## [What needs to be done]
Convert the material, from its first line through the line containing "Looking at the screenshot, I should (x=485, y=399).", into a Markdown table with two columns, "Row" and "Line", giving each line a row number and leaving out blank lines.

## [Extracted data]
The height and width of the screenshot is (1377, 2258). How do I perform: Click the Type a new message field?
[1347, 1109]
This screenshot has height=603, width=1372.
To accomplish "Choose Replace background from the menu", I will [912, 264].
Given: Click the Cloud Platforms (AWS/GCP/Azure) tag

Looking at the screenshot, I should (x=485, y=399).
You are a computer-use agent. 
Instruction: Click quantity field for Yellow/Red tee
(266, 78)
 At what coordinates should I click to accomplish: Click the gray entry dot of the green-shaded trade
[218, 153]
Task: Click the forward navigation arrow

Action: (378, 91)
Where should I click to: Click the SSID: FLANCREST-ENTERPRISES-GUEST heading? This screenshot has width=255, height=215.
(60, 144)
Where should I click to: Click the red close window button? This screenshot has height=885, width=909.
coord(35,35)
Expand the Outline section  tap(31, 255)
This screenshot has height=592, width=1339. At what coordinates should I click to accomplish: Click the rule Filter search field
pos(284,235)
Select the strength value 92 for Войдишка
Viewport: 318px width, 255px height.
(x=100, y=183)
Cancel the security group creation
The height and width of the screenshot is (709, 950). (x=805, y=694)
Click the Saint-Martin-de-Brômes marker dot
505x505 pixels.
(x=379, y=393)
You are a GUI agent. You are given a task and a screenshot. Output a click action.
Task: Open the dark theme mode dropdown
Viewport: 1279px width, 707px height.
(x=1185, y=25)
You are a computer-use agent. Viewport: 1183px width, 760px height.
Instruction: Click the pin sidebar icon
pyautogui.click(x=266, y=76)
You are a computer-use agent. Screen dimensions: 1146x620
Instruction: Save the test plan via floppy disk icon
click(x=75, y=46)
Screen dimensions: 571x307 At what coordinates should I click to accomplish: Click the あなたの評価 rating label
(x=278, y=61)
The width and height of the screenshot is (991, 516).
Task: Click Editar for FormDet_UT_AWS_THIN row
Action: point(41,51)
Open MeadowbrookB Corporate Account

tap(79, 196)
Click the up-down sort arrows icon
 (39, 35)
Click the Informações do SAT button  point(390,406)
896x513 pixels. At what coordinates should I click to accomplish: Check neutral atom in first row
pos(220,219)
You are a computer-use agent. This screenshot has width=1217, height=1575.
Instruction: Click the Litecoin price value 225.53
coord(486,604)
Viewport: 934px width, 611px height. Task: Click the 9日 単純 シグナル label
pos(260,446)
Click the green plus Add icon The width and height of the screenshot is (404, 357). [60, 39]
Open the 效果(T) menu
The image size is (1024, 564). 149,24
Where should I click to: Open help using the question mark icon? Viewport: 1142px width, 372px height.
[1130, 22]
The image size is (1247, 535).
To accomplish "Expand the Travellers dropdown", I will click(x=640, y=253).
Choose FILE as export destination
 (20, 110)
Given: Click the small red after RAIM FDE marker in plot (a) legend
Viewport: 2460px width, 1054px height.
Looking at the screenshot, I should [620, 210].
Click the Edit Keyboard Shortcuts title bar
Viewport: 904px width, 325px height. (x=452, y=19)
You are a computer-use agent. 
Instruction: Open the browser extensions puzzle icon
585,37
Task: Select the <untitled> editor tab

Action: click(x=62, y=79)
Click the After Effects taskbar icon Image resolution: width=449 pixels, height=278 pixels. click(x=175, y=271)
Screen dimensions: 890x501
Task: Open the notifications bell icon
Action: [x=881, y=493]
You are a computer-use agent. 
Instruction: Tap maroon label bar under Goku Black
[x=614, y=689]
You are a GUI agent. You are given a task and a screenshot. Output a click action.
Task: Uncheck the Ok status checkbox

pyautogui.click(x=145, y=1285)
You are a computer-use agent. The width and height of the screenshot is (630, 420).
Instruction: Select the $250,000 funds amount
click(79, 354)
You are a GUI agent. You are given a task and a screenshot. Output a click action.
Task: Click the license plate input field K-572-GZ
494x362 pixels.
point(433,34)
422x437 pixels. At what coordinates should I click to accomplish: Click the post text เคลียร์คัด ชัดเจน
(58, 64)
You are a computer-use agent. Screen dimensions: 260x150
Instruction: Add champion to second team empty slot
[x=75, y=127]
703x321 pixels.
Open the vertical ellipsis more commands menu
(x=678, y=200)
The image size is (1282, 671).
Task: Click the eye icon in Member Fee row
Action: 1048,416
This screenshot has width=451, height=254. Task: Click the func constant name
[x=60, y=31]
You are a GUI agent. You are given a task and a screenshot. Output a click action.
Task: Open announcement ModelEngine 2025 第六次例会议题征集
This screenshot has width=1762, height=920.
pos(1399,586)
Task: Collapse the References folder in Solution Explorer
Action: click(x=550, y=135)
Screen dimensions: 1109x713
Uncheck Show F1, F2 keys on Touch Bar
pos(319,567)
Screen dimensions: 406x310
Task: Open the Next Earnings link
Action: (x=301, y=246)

## [Full output]
| Row | Line |
|---|---|
| 1 | The height and width of the screenshot is (1377, 2258). How do I perform: Click the Type a new message field? |
| 2 | [1347, 1109] |
| 3 | This screenshot has height=603, width=1372. |
| 4 | To accomplish "Choose Replace background from the menu", I will [912, 264]. |
| 5 | Given: Click the Cloud Platforms (AWS/GCP/Azure) tag |
| 6 | Looking at the screenshot, I should (x=485, y=399). |